"Estamos en un maratón, no en un sprint". Con esta frase tan gráfica resumió ayer Ana Botín, presidenta del Banco Santander, los resultados históricos que la entidad cosechó en 2024. Los 12.574 millones de euros de beneficio que ha registrado no son sólo un récord para el grupo, sino también un respaldo para el giro estratégico que Botín ha imprimido a la compañía y así lo reivindicó ayer su máxima directiva.
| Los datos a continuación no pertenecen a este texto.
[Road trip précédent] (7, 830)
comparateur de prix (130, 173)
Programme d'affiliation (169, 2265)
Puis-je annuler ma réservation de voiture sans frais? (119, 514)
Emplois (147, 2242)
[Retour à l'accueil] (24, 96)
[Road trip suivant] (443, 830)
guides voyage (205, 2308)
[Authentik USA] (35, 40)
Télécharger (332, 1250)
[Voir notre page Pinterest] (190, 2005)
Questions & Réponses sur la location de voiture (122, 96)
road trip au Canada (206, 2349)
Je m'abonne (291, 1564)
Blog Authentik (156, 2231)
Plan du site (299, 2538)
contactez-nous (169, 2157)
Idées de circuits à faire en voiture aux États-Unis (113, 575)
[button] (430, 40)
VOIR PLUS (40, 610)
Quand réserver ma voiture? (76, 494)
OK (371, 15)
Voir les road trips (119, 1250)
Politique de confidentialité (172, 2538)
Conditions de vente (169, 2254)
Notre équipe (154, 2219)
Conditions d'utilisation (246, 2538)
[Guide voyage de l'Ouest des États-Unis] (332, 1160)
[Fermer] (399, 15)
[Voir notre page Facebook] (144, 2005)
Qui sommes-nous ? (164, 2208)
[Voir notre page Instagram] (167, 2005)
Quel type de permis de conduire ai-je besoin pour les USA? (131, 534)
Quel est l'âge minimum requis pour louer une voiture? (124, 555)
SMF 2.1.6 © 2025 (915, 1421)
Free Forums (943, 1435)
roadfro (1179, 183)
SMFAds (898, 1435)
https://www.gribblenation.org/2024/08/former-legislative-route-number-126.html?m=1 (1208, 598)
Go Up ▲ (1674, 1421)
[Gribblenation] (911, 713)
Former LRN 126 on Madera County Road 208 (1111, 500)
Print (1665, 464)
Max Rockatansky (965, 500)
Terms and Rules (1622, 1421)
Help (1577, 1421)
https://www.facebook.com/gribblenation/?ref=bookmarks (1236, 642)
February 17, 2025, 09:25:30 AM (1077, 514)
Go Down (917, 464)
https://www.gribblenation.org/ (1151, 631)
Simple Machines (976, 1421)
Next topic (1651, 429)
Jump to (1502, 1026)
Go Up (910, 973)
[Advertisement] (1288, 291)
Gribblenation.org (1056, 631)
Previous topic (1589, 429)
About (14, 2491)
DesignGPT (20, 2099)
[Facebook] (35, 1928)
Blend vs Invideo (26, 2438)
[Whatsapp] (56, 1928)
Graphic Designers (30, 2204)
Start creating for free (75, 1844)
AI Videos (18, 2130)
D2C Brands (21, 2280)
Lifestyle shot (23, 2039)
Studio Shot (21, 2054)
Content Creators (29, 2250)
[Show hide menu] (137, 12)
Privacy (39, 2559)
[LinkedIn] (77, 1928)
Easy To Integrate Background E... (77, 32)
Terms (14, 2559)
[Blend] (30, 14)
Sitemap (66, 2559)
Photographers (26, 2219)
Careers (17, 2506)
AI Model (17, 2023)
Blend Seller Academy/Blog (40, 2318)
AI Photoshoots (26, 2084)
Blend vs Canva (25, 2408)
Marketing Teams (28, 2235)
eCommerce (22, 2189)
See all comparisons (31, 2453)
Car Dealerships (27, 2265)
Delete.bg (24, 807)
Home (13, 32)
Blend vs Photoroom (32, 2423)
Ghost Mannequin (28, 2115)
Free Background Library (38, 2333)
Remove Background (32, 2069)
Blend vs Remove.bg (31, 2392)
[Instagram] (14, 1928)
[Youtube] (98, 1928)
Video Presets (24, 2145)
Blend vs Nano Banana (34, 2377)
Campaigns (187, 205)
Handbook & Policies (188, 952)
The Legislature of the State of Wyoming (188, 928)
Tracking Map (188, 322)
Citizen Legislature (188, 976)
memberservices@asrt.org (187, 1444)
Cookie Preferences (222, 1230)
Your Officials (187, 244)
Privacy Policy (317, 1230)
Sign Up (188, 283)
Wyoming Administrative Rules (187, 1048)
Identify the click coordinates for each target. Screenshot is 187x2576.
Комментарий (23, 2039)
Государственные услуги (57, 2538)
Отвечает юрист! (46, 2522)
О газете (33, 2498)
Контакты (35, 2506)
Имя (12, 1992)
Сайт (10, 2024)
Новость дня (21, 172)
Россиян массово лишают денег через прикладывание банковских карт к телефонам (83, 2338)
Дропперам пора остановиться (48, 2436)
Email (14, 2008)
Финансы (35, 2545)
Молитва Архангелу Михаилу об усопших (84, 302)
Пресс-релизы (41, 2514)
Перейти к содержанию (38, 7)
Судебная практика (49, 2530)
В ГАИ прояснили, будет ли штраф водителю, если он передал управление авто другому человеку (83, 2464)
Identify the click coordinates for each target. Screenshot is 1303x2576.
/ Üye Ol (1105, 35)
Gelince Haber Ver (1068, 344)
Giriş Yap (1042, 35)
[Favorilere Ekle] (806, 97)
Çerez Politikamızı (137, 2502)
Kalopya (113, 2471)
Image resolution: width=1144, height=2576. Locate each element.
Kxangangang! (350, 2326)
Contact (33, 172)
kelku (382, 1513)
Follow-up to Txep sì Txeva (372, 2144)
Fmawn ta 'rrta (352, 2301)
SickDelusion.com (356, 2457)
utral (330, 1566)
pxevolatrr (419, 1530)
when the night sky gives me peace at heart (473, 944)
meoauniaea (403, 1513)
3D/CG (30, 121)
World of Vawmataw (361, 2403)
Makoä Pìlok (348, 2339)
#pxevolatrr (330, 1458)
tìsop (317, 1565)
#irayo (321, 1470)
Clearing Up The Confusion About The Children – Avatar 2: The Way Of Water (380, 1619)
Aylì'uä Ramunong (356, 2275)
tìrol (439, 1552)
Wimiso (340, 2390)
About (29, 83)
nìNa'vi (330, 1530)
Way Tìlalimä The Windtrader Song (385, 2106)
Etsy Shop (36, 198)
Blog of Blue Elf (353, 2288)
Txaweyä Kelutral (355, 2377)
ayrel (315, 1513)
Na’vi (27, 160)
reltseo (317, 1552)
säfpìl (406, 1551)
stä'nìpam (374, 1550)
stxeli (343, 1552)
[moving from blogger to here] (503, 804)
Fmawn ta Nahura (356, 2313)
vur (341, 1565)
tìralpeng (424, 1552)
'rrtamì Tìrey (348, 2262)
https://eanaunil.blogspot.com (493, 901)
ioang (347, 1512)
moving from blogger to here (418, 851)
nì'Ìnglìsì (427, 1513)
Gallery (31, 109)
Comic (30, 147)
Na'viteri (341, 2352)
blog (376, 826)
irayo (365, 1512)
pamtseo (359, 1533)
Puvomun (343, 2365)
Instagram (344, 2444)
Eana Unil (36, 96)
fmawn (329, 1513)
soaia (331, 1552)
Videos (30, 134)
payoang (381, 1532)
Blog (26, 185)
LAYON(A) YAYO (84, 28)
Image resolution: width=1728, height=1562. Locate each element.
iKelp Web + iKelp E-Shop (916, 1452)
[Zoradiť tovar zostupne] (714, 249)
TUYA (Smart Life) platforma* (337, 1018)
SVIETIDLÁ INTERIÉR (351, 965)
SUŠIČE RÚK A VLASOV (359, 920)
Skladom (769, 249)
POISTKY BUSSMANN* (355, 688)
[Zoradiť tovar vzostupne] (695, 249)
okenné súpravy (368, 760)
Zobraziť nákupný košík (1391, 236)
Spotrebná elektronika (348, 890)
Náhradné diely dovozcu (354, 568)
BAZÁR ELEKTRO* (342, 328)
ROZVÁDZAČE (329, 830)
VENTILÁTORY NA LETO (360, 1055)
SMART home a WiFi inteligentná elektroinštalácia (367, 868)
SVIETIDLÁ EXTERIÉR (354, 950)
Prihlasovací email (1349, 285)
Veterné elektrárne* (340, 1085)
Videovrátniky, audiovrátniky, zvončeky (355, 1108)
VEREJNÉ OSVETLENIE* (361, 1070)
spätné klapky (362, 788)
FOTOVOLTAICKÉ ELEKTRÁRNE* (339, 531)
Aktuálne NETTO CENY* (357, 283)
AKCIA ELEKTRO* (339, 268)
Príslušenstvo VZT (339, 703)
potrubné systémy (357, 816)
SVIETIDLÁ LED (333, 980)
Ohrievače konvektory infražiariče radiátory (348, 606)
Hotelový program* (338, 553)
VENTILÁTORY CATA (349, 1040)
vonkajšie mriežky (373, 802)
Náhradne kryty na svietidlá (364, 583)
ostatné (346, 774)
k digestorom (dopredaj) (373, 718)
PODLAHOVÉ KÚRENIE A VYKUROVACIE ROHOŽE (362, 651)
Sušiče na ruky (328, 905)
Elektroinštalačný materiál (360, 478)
Banco Santander lleva varios años inmerso en un plan de transformación que muchos analistas e inversores han abordado con recelos. El plan, bautizado como One Transformation, pretende trasladar a sus clientes un modelo operativo común respaldado por una plataforma tecnológica que se utilice en todo el grupo. Dentro de ese plan, en septiembre de 2023, el banco dividió su negocio en cinco áreas globales -Retail, Consumer, CIB (banca corporativa y de inversión), Wealth (banca patrimonial) y Payments (pagos)- de las que dependen las actividades en todos los países con el objetivo de hacer más eficientes los procesos, exportar las prácticas exitosas entre ellos y crecer aprovechando la escala de la entidad. En este tiempo, algunos analistas e inversores han expresado dudas sobre esta estrategia, incluso el diario británico Financial Times planteaba hace sólo unos días si tenía sentido la "amplia presencia" del banco en diferentes geografías o si estaba generando valor. A todos ellos respondió ayer, con los números en la mano, la propia Botín.
"Nuestra estrategia no ha cambiado, estamos construyendo el Santander del futuro al tiempo que entregamos resultados hoy", comenzó. Después apeló al crecimiento de su base de clientes, que ya ha alcanzado los 173 millones en todo el mundo, y a una estrategia "que es capaz de dar sostenibilidad a nuestros resultados, que sean predecibles", dijo Botín, poniendo sobre la mesa que cada año han cumplido con las guías ofrecidas al comienzo del ejercicio. "Cambiar el modelo va mucho de temas de cultura, de personas y de ejecución [...] Cuando hablamos de plataformas globales construidas por nosotros, ya no son un Power Point, sino una realidad", dijo antes de referirse expresamente a Openbank, a Zinia o a Gravity, el software desarrollado por el banco para actuar como plataforma de su negocio core. "Todo esto es parte de la razón por la cual mucho de lo que tenemos que hacer depende de nosotros mismos y de la ejecución", por eso repitió en más de una ocasión ayer que "2025 será un año mejor para Banco Santander. Lo haremos mejor que nuestros comparables en un contexto que anticipamos más volátil, más complejo y con más incertidumbre".
Hacerlo mejor significa superar los más de 12.500 millones de beneficio de 2024 y para ello, el banco confía en mantener la cifra de ingresos estables, en torno a los 62.000 millones de euros, con una reducción de los costes derivada, precisamente, del desarrollo tecnológico que ya ha implementado en las diferentes geografías en las que opera. Así pues, la reducción de costes se convierte en un elemento clave para cumplir con sus objetivos, que pasan también por un aumento de los ingresos por comisiones a un dígito medio-alto; mantener un ratio de capital CET1 en el 13% y un ROTE por encima del 17%.
Los mercados también se mostraron ayer convencidos tras conocer las cuentas y los planes de la entidad, sobre todo los que tienen que ver con la retribución al accionista, porque Banco Santander anunció ayer también el lanzamiento de un nuevo plan de recompras por valor de 10.000 millones de euros correspondientes a 2025 y 2026 y con exceso de capital, adicionales a la distribución ordinaria de dividendos en efectivo. Las acciones de la entidad se mantuvieron disparadas durante toda la sesión en el Ibex hasta acabar con una subida del 8,3%, hasta los 5,402 euros por título, que sitúa su revalorización en lo que va de año en el 21%.
Sobre los múltiples y recientes cambios en la organización de la entidad -los últimos se dieron a conocer el pasado viernes con la supresión de las direcciones regionales y la salida de un histórico como Víctor Matarranz-, Botín aludió a la necesidad de adaptar el negocio a los nuevos tiempos y a la demanda de los clientes. "Cuando el mundo cambia, tenemos que cambiar. Necesitamos perfiles diferentes que se ajusten a la nueva demanda de los clientes. Siempre digo que, o somos los mejores en experiencia digital o los jóvenes no abrirán cuentas con nosotros, y esto es algo que requiere diferentes capacidades, también en una cultura diferente, y por tanto seguiremos intentando tener un equipo que sea capaz de responder a lo que nos piden los clientes. El equipo ahora está estable y estamos encantados con las nuevas incorporaciones", concluyó.